# AUFGABE A
Welche Gruppen nennt der Kommentar zur Euro-Krise, vor deren Interessen das Personal der Parteien die Interessen des Volkes nicht setzen kann? Zähle sie alle auf.
# AUFGABE B
Wiederhole aus dem Kommentar zur Euro-Krise wortgetreu den Abschnitt von „Die Entscheidungssituation –“ bis „unkontrollierbaren Brüsseler Bürokratie.“.

# TEXTAUSZUG
________________________________________
Weniger Demokratie oder mehr Deutschland?

Die Entscheidungssituation – auch der FREIEN WÄHLER

Weniger Demokratie oder mehr Deutschland?
© günther gumhold - pixelio.de


Kürzlich hat der Kanzlerkandidat-Kandidat der SPD, Peer Steinbrück, die alternativen Wege für die deutsche Politik in der Euro-Krise begrüßenswert klar und deutlich in einem Interview benannt: „Entweder mehr Europa oder Re- Nationalisierung“. Es versteht sich fast von selbst, welchen Weg Steinbrück als prominentes Mitglied der politischen Elite bevorzugt, nämlich den der noch größeren, der quasi unbegrenzten „Europäisierung“ Deutschlands. Das ist in ziemlich verzweifelter Lage Steinbrücks und all der anderen Flucht nach vorn, in die Schulden- und Inflationsunion, in noch weniger Demokratie, aber fast unbegrenzten Zentralismus und in die Allmacht einer unkontrollierbaren Brüsseler Bürokratie.

Nun weiß auch der SPD-Politiker durchaus, welche fragwürdigen und negativen Folgen die Entscheidung für „mehr Europa“ haben muss. Es sei ihm auch nicht unterstellt, diese Entscheidung zu treffen, um dem eigenen Land zu schaden. Aber er wie auch die gesamte derzeitige politische Elite Deutschlands hat eine geradezu panische Angst vor dem, was als „Renationalisierung“ bezeichnet wird. Denn diese vielgefürchtete „Renationalsierung“ bedeutete ja für die Politiker der verschiedenen Parteien nichts anderes, als wieder die volle Verantwortung für das Wohlergehen und die Sicherheit der eigenen Nation zu übernehmen.

Dazu ist jedoch weder die Regierung noch die Opposition bereit und wohl auch nicht fähig. Nur kann das natürlich nicht laut gesagt werden, denn dann könnten auch die noch verbliebenen Wähler auf den Gedanken kommen, sich von Parteien abzuwenden, deren Personal nicht in der Lage ist, die Interessen des Volkes vor die Interessen von Großkonzernen, der Großfinanz und asozialen Profiteuren aller Art zu setzen. Deshalb ist es notwendig, ein Schreckgespenst zu entwerfen, das dem Volk die fortschreitende politische Entdemokratisierung und materielle Enteignung schmackhaft, ja sogar zwingend erscheinen lassen soll - also die „Renationalisierung“.
________________________________________
# BEREITGESTELLTES MATERIAL
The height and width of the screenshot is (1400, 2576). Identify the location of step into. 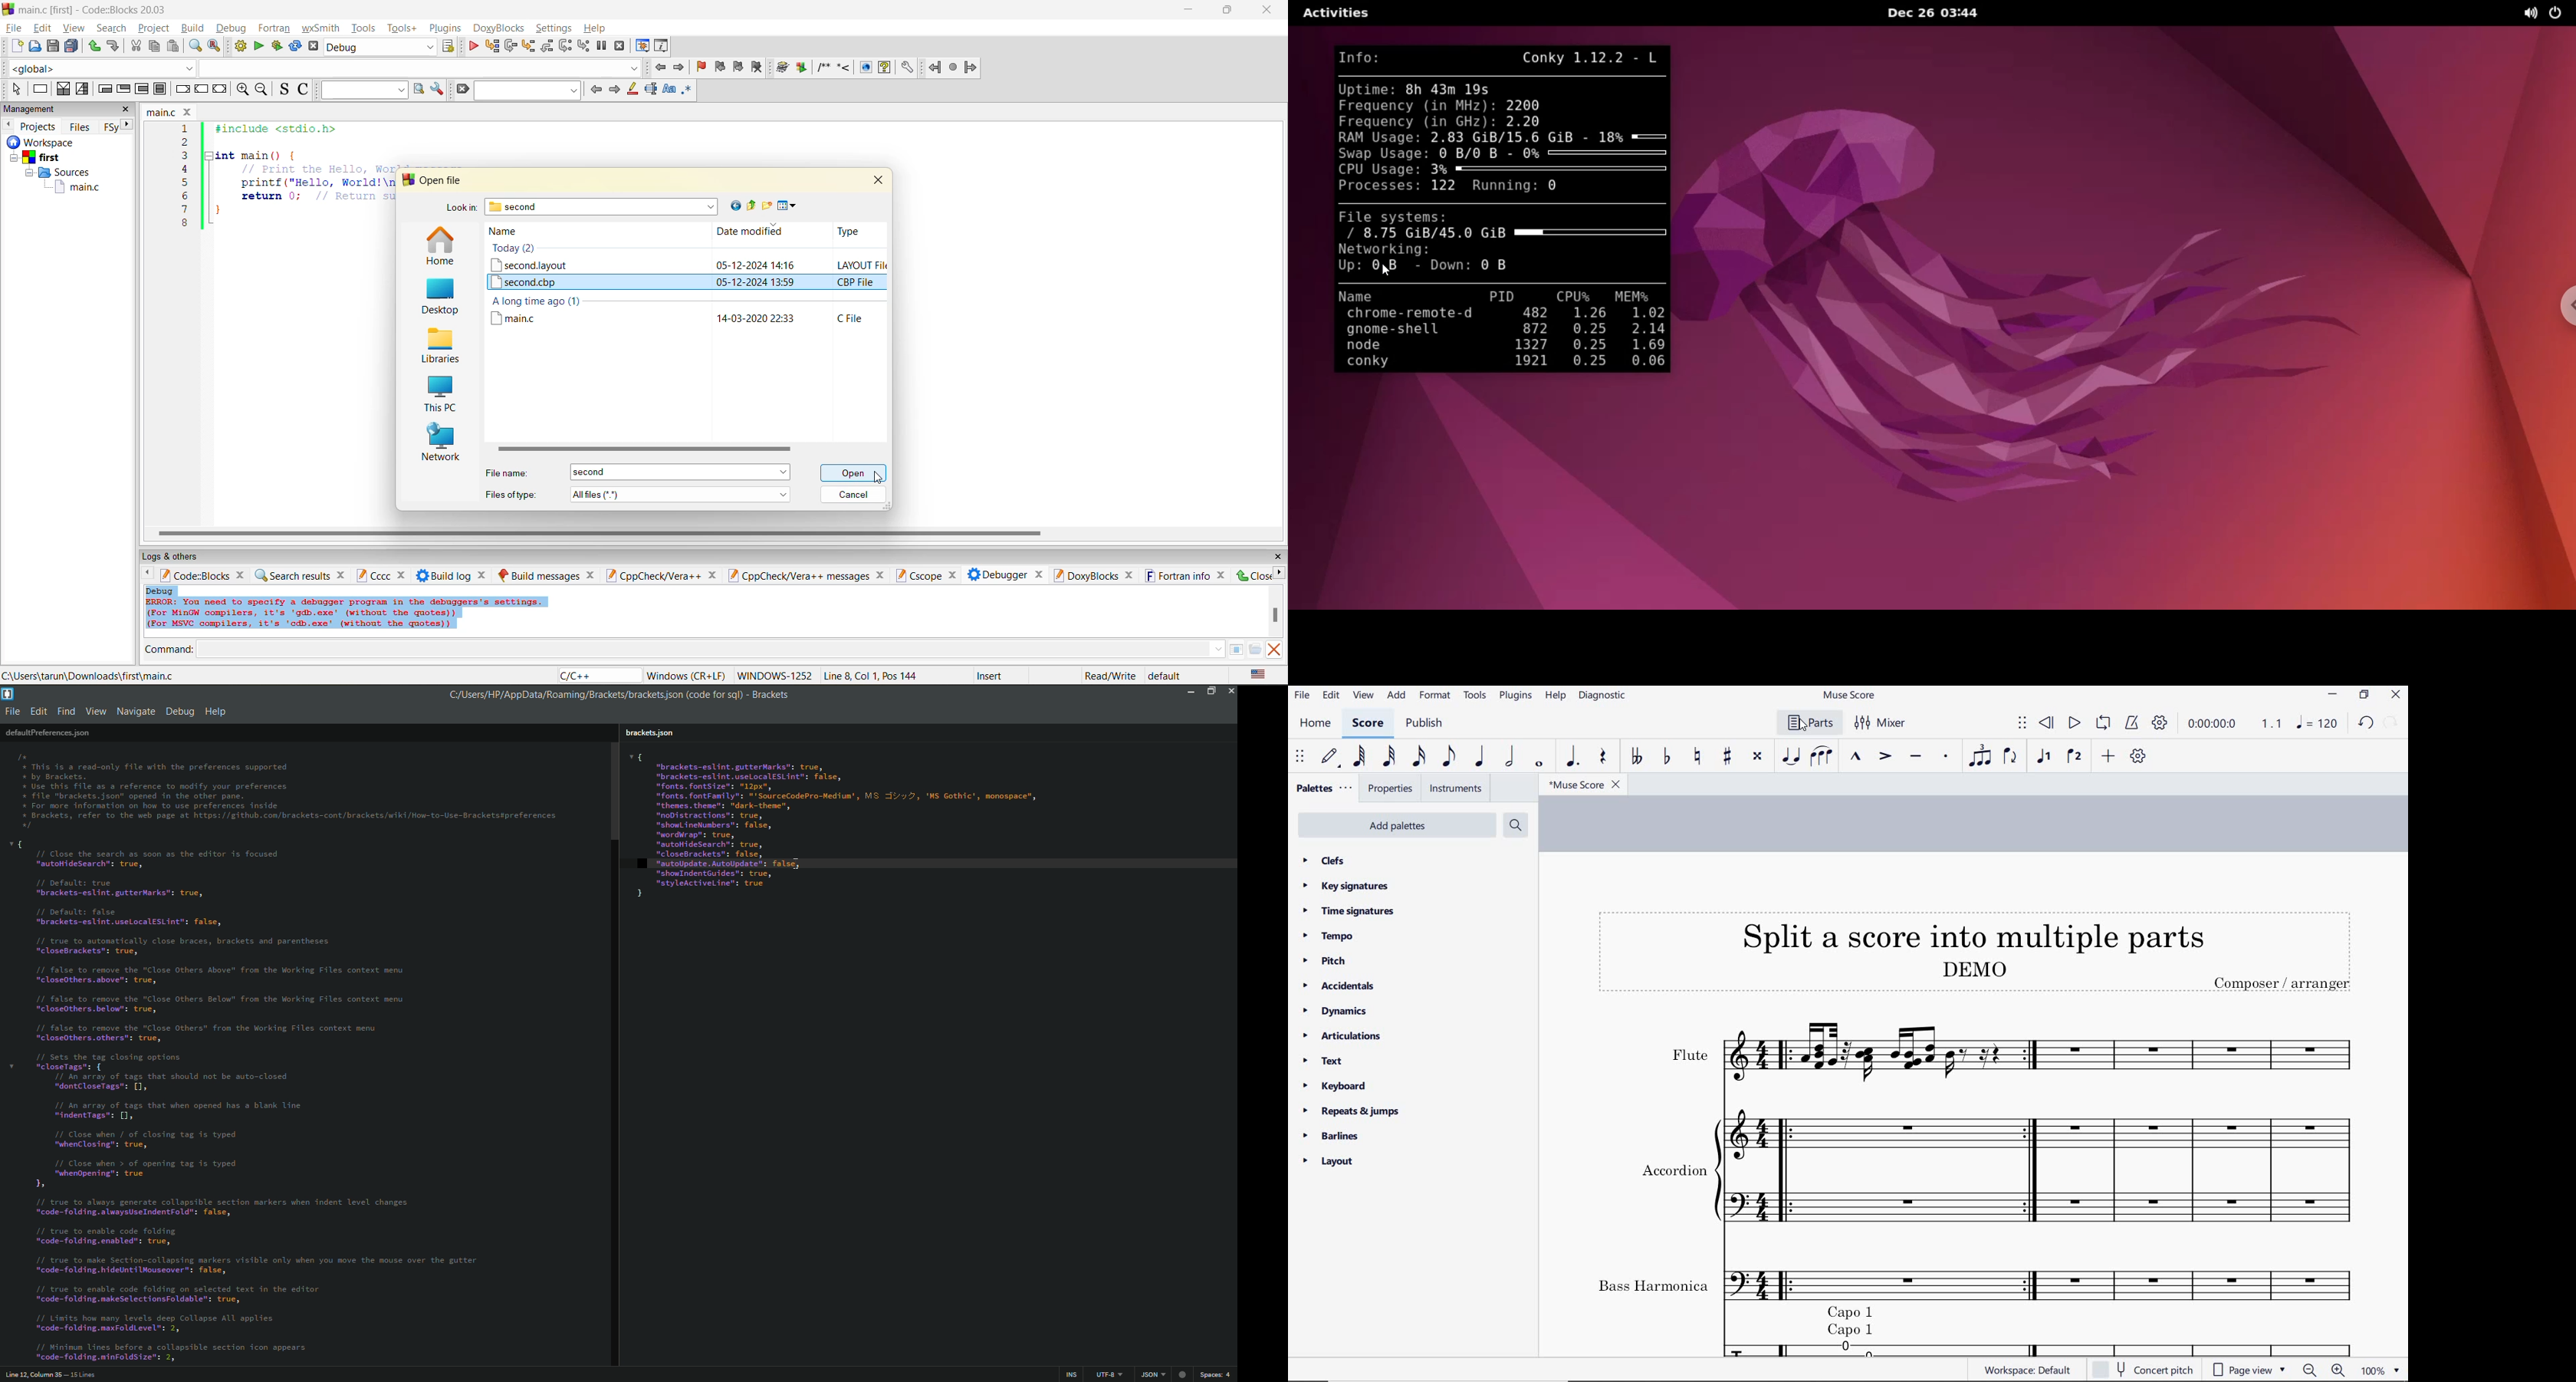
(843, 66).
________________________________________
# ANTWORT A
Großkonzerne, Großfinanz, asoziale Profiteure aller Art

# ANTWORT B
Die Entscheidungssituation – auch der FREIEN WÄHLER

Weniger Demokratie oder mehr Deutschland?
© günther gumhold - pixelio.de


Kürzlich hat der Kanzlerkandidat-Kandidat der SPD, Peer Steinbrück, die alternativen Wege für die deutsche Politik in der Euro-Krise begrüßenswert klar und deutlich in einem Interview benannt: „Entweder mehr Europa oder Re- Nationalisierung“. Es versteht sich fast von selbst, welchen Weg Steinbrück als prominentes Mitglied der politischen Elite bevorzugt, nämlich den der noch größeren, der quasi unbegrenzten „Europäisierung“ Deutschlands. Das ist in ziemlich verzweifelter Lage Steinbrücks und all der anderen Flucht nach vorn, in die Schulden- und Inflationsunion, in noch weniger Demokratie, aber fast unbegrenzten Zentralismus und in die Allmacht einer unkontrollierbaren Brüsseler Bürokratie.